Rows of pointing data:
## start
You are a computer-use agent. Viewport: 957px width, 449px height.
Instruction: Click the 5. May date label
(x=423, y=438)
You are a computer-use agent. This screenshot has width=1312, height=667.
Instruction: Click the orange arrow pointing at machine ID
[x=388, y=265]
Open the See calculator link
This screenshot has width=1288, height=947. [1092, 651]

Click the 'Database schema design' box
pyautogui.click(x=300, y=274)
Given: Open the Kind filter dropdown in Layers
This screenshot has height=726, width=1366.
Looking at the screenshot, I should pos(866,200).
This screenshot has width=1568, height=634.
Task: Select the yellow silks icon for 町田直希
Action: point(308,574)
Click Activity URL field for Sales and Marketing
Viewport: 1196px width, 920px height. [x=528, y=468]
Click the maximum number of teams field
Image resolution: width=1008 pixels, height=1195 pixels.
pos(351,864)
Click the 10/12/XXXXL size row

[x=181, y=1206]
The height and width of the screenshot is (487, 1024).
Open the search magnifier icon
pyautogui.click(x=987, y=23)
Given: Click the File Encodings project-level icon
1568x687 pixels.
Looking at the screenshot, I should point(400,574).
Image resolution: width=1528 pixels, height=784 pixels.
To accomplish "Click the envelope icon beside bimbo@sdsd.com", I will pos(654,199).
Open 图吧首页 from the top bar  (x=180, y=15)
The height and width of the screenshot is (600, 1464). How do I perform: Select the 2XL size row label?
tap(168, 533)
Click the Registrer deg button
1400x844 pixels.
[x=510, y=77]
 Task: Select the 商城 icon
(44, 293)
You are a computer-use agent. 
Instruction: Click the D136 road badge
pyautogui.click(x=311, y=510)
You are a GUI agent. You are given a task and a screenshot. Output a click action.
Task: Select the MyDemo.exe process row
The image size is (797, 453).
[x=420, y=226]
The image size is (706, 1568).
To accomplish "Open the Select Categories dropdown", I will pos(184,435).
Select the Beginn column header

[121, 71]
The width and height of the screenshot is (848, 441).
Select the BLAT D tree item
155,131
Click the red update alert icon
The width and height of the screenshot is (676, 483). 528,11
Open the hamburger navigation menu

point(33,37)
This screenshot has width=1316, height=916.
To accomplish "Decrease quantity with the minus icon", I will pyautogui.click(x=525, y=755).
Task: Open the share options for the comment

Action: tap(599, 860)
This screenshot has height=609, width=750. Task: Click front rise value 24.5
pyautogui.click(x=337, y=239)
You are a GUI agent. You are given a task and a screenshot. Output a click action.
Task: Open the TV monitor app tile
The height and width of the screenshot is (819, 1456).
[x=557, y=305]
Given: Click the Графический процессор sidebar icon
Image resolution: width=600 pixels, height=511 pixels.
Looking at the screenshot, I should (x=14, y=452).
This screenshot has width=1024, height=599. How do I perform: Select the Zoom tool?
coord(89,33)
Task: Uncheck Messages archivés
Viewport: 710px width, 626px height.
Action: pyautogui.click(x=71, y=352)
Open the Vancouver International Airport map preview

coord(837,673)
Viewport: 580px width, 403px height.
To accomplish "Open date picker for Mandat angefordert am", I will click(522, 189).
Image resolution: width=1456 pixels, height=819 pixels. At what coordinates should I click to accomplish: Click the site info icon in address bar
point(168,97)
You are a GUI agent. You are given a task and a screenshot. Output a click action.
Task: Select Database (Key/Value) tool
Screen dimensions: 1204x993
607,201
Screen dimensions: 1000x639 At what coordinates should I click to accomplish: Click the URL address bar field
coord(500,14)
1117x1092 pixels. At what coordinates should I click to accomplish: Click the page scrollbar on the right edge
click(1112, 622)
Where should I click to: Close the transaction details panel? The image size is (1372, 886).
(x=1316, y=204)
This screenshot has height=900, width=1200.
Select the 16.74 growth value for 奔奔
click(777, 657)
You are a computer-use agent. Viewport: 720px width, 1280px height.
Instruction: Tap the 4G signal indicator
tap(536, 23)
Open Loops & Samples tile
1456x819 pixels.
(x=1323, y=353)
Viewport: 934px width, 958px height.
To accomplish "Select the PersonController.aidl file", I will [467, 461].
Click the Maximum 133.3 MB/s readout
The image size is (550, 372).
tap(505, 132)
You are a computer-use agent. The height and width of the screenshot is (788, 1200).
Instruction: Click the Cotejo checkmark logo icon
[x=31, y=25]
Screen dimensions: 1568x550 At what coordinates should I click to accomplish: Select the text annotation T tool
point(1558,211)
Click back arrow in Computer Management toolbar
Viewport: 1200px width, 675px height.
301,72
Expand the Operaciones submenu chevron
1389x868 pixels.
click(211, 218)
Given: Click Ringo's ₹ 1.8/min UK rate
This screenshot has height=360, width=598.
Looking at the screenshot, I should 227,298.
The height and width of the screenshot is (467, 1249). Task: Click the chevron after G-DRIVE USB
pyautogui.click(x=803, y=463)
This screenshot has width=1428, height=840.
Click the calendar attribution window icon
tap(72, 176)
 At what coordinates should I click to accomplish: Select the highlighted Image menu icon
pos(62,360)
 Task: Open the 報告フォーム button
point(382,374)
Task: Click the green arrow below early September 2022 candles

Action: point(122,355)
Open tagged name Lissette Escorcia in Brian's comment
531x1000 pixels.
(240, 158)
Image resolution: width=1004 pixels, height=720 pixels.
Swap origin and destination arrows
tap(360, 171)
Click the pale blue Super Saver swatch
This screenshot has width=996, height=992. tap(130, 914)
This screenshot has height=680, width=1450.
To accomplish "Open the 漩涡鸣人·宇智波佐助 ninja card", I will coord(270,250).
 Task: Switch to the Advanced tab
## end
What you need to do – Extract every line of the listing above that contains the word "Viewport".

The reply –
You are a computer-use agent. Viewport: 957px width, 449px height.
Viewport: 1196px width, 920px height. [x=528, y=468]
Viewport: 710px width, 626px height.
Viewport: 580px width, 403px height.
You are a computer-use agent. Viewport: 720px width, 1280px height.
Viewport: 934px width, 958px height.
Viewport: 1200px width, 675px height.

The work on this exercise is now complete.